Landscaping: Cristina Gil de Biedma & Bárbara Saavedra
Collaborators: Aqruitectos técnicos Mus&Segui
Text description provided by the architects. Stone House is located on a hillside facing the north coast of Minorca, Spain. This new dwelling is built with the same technique and material as the ancient limestone walls enclosing most of the farmlands on the island. Its sequence of superimposed stone layers (facade and fences) blend architecture and landscape into each other. This symbiosis is further strengthened by the fact that the facade’s stone was fully collected from the onsite excavation for the villa’s foundation.

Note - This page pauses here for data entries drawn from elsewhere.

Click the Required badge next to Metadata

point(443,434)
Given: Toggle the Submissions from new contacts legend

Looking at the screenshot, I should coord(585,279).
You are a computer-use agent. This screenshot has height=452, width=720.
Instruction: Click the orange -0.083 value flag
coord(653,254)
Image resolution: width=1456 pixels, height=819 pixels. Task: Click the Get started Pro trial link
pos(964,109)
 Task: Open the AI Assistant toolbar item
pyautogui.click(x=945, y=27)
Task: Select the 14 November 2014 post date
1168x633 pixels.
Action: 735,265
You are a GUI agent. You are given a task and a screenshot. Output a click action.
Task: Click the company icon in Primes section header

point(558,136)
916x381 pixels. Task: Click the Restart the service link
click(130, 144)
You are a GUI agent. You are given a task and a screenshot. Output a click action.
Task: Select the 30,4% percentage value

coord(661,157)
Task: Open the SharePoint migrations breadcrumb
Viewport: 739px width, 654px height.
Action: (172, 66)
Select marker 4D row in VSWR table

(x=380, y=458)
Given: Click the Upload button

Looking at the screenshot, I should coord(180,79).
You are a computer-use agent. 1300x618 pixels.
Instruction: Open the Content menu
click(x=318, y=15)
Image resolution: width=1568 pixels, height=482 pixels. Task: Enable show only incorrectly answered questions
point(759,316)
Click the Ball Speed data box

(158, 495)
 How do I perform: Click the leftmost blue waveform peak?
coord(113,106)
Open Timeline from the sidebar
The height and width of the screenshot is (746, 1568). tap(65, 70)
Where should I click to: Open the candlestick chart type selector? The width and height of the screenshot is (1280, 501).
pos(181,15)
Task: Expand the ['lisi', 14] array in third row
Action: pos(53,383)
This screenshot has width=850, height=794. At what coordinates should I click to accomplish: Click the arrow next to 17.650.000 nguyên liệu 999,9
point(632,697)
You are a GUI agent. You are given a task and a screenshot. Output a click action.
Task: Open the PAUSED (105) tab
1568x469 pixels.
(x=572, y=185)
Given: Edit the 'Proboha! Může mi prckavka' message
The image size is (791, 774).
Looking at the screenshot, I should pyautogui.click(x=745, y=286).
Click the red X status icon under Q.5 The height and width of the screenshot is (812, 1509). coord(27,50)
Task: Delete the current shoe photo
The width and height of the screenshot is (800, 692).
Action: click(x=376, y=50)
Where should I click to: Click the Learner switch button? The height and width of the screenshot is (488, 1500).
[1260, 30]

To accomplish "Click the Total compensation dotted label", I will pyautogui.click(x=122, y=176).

The client’s program consisted of six bedrooms, living room, dining room, kitchen, garage and auxiliar rooms. All of them were organized around a magnificent double height space that connects both physically and visually the two floors. Thanks to its large upper floor glazing, this space becomes a very bright light-shaft for the whole house which otherwise could have lacked light in its core due to its depth. Thus all the villa’s circulation spirals around this void liberating it from narrow dark corridors and activating its heart.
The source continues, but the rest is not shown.